Des rescapés racontent…

En poursuivant, cet octogénaire dira : « Notre glas allait sonner à l’aube, du 11 avril 1957, lorsque bien avant les premières lueurs du printemps, de nombreux camions militaires, venus de Draâ El-Mizan, arrivèrent à Aït Mâamar et l’encerclèrent immédiatement. En ce moment là dans les demeures, il n’y avait que des femmes, des enfants et des vieillards qui dormaient alors que les hommes ne dormaient jamais à la maison pour ne pas tomber entre les mains des soldats qui n’hésiteraient pas à défoncer les portes en profitant de l’obscurité. Ainsi, du château d’eau où nous nous trouvions, nous avions pu voir un gourbi rempli de chèvres qui prît feu. Toutes les pauvres bêtes furent carbonisées. C’est ensuite, le grand réveil avec des cris de terreur qui échappaient de toutes les maisons. Tout le monde fuyait en prenant le minimum de ce qu’il pouvait alors que les militaires s’occupaient à leur sinistre besogne qui était de placer des explosifs dans chaque maison qu’ils faisaient sauter l’une après l’autre durant toute la journée, sans que les familles ne puissent récupérer quoi que ce soit. Les militaires interdirent, à partir de ce jour, de retourner sur les décombres de nos habitations et nous étions contraints à l’errance d’un village à l’autre pour trouver un refuge. La population du village fut ainsi disloquée jusqu’à l’indépendance », finira, péniblement, par dire l’orateur qui ne pouvait contenir ses larmes tant le souvenir reste gravé à jamais dans sa mémoire.

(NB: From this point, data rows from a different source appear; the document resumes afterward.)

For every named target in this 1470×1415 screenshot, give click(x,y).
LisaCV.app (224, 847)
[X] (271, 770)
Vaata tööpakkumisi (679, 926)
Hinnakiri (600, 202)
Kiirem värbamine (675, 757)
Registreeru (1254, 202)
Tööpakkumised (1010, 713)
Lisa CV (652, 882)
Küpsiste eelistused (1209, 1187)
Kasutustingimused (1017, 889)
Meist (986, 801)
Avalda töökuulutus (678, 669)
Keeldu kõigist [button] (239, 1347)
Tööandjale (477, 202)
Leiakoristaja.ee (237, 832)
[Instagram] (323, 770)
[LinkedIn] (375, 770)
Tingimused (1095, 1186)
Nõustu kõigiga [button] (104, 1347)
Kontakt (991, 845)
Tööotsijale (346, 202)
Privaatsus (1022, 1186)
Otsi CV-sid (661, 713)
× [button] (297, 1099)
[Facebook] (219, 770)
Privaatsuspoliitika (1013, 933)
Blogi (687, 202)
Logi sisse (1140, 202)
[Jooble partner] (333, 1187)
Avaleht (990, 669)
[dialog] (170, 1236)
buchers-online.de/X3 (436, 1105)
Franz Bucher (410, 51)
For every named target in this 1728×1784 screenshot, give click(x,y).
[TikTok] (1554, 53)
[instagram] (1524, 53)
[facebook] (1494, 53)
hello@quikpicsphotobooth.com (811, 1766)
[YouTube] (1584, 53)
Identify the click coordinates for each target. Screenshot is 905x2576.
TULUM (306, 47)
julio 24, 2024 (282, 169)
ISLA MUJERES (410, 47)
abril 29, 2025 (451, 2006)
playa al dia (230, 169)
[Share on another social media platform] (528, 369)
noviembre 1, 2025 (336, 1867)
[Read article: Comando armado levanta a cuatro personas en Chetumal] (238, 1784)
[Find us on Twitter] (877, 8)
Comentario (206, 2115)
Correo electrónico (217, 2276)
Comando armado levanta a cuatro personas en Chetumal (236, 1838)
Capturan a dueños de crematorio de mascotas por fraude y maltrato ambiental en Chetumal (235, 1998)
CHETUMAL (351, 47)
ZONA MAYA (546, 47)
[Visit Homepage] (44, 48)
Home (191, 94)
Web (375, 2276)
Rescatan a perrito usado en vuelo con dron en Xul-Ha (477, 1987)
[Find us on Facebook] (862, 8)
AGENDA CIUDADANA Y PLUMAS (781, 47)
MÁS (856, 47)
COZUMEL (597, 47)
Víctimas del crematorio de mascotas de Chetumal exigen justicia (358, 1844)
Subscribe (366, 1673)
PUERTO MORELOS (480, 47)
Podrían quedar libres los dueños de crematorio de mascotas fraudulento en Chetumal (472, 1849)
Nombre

Par ailleurs, au cours de la pause-café organisée au niveau du café du village qui abrita également, à cette occasion, une importante exposition de photos de la guerre mais aussi de beaucoup de livres relatifs à la révolution, les représentants de la presse des différents organes ont eu à approcher de plus près les véritables acteurs de cette tragédie qui témoignèrent de ce qu’ils ont enduré. À treize heures, tous les présents ont été invités à partager un succulent couscous. Tous les élus de l’APC d’Aïn-Zaouïa étaient présents.